ALGÉRIE
27/07/2019 13h:47 CET | Actualisé 27/07/2019 13h:48 CET

Les forêts de Bouira proies d'incendies dévastateurs

APS

Plusieurs hectares de forêts et des dizaines espèces animales ont été décimés par les flammes à Tikjda et à Tala Rana dans la wilaya de Bouira.

Les forêts du massif du Djurdjura sont depuis quelques jours la proie d’incendies dévastateurs qu’on ne parvient toujours pas à maitriser faute de moyens et d’inaccessibilités mais aussi d’un réel travail de prévention. 

Plusieurs dizaines d’hectares de forêts, de broussailles et de chênes sont parties en fumée notamment à Tala Rana, sur les hauteurs de la commune de Saharidj dans l’Est de Bouira, ainsi qu’à Tikjda, où plusieurs singes magot et autres espèces animales ont péri calcinés par les flammes, rapporte l’agence de presseAlgérienne (APS).

“Les feux se sont déclarés depuis deux jours dans la station climatique de Tikjda et les opérations d’intervention des services des forêts sont toujours en cours”, a expliqué à l’APS Messaoud Chaoui, responsable à la Conservation des forêts de la wilaya de Bouira.

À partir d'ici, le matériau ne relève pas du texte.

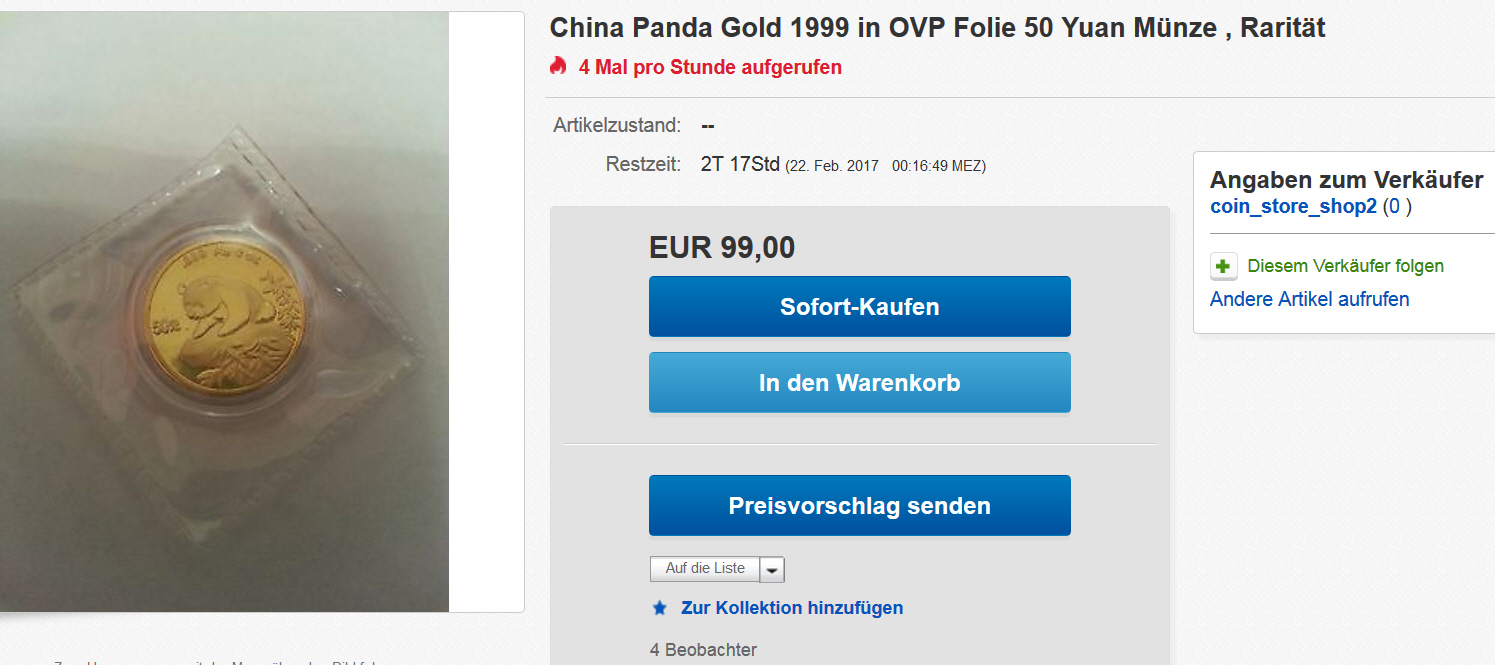The width and height of the screenshot is (1495, 665).
Task: Open Andere Artikel aufrufen
Action: point(1310,299)
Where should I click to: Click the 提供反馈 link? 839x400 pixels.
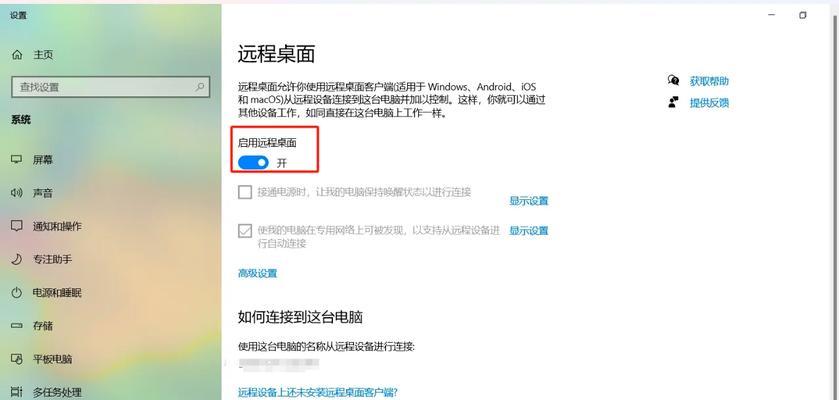[709, 103]
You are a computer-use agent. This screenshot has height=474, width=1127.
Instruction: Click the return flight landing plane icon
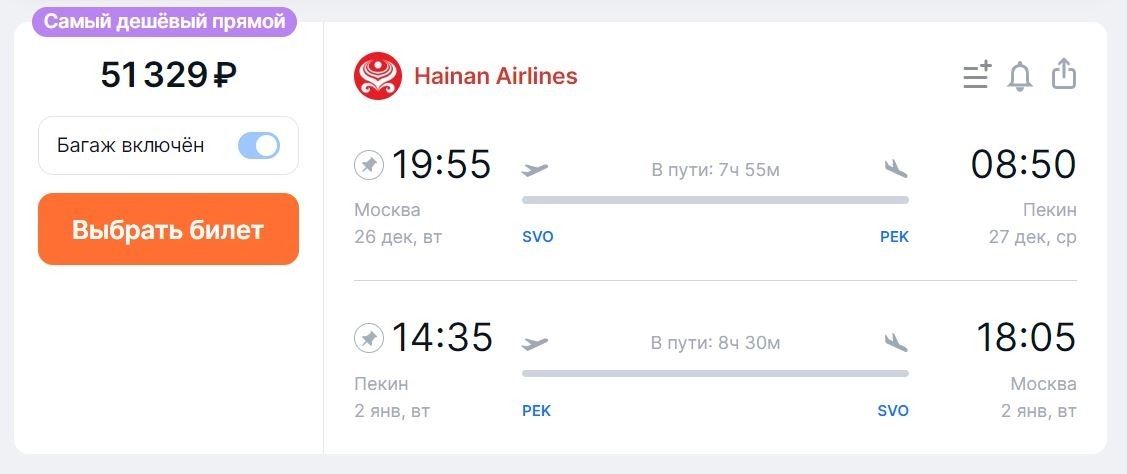point(896,342)

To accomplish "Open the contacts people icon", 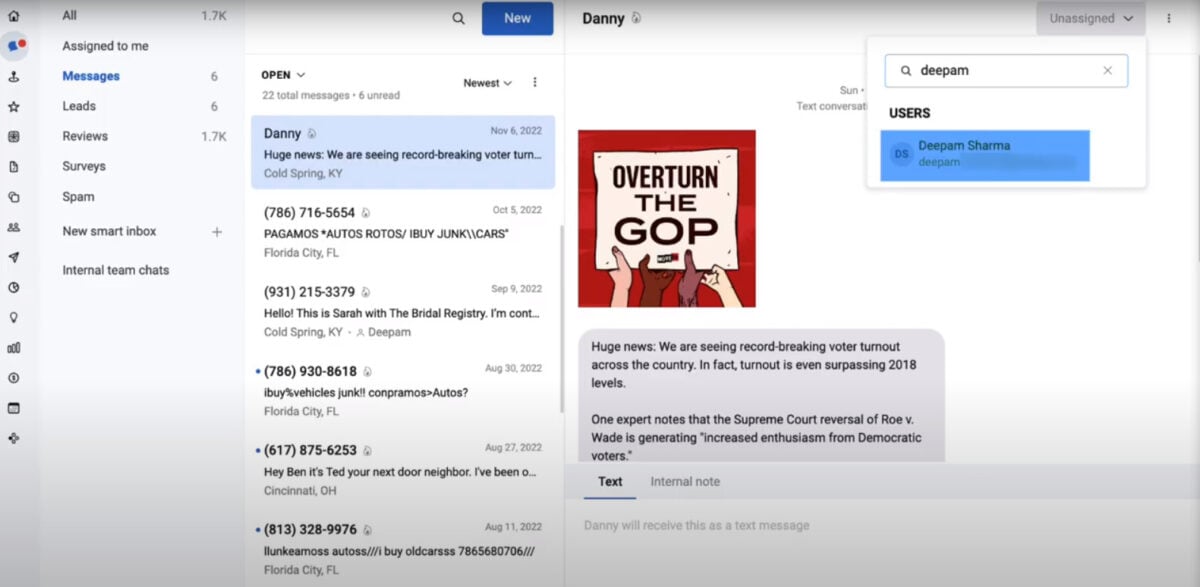I will 14,227.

La situation s’est amplifiée depuis quelques jours en raison de la hausse des températures et des vents qui sévissent dans cette région montagneuse, ce qui soulève chaque jour les inquiétudes des habitants des villages environnants .

“Les flammes ont failli nous dévorer, n’était-ce notre mobilisation et le soutien des services de la Protection civile», a confié un citoyen de la commune d’Amoar (Nord-est de Bouira).

Dans cette municipalité rurale et forestière, les flammes ont ravagé plusieurs hectares de végétation ainsi que des animaux, dont des tortues, des lièvres, des sangliers ainsi que des bovins. Les dégâts auraient été plus lourds n’était-ce l’intervention rapide de la colonne mobile de la protection civile qui, près de sept heures plus tard, ont pu maîtriser la situation en éteignant les flammes.

Les incendies, qui se sont déclarés ces deux derniers jours dans ces régions montagneuses de la wilaya de Bouira, ont causé des dégâts jugés importants, dont le nombre a augmenté par rapport aux années précédentes, selon la Protection civile. Depuis juin dernier, plus de 400 feux de forêts ont été enregistrés jusqu’au 20 juillet en cours, selon un bilan communiqué mercredi par la direction de la Protection civile de Bouira.

Le manque de pistes d’accès et d’eau complique la tâche des sapeurs pompiers

La majorité des incendies enregistrés cette semaine étaient survenus dans des zones forestières et montagneuses inaccessibles aux brigades mobiles de la protection civile mobilisées sur le terrain. “Nos équipes d’intervention sont sur le terrain pour éteindre les feux malgré le manque de pistes d’accès et d’eau, et la colonne mobile est déployée au quotidien pour parer à tout sinistre”, avait expliqué le chargé de la communication de la Protection civile, le sous-lieutenant Abdat Youcef.

A Aguouillal, un patelin situé à l’extrême nord de la commune d’El Adjiba (Est de Bouira), les flammes ont failli détruire tout le couvert végétal ainsi que des zones d’habitations. Les équipes des sapeurs pompiers dépêchés sur les lieux avaient trouvé du mal à accéder à cette zone en raison du manque de piste d’accès ainsi que l’absence d’eau.

Les brigades de la protection civile ont été contraintes à demander l’aide des habitants du village Aguouillal pour les approvisionner en eau afin qu’elles puissent continuer à éteindre le feux, qui a ravagé plus de 10 hectares de broussailles et de forêts, ainsi que des dizaines d’arbres fruitiers.

Des spécialistes en couvert végétal ont fait remarquer que les feux de forêts se concentre surtout dans les wilayas littorales du nord-est algérien, de Tizi Ouzou à El Tarf. Une géographie correspondant à des wilayas très boisées et accidentées, avec une forte densité de population et un manque de terres pour l’urbanisation. 

Les scientifiques relèvent aussi que les statistiques officielles algériennes admettent que 80 % des causes sont inconnues et, pour les 20 % restants, elles tendent à proposer des interprétations comme “l’origine naturelle” du phénomène ou bien “les conditions climatiques”.

On relève aussi que l’Etat s’est toujours concentré sur la lutte contre les feux de forêts sans jamais faire le travail en amont de la prévention. Les moyens de lutt reste toutefois insuffisant. D’où l’importance d’une amélioration supplémentaire des moyens techniques et une meilleure répartition de l’effort d’aménagement et d’équipement pourraient contribuer à réduire encore les bilans des surfaces incendiées.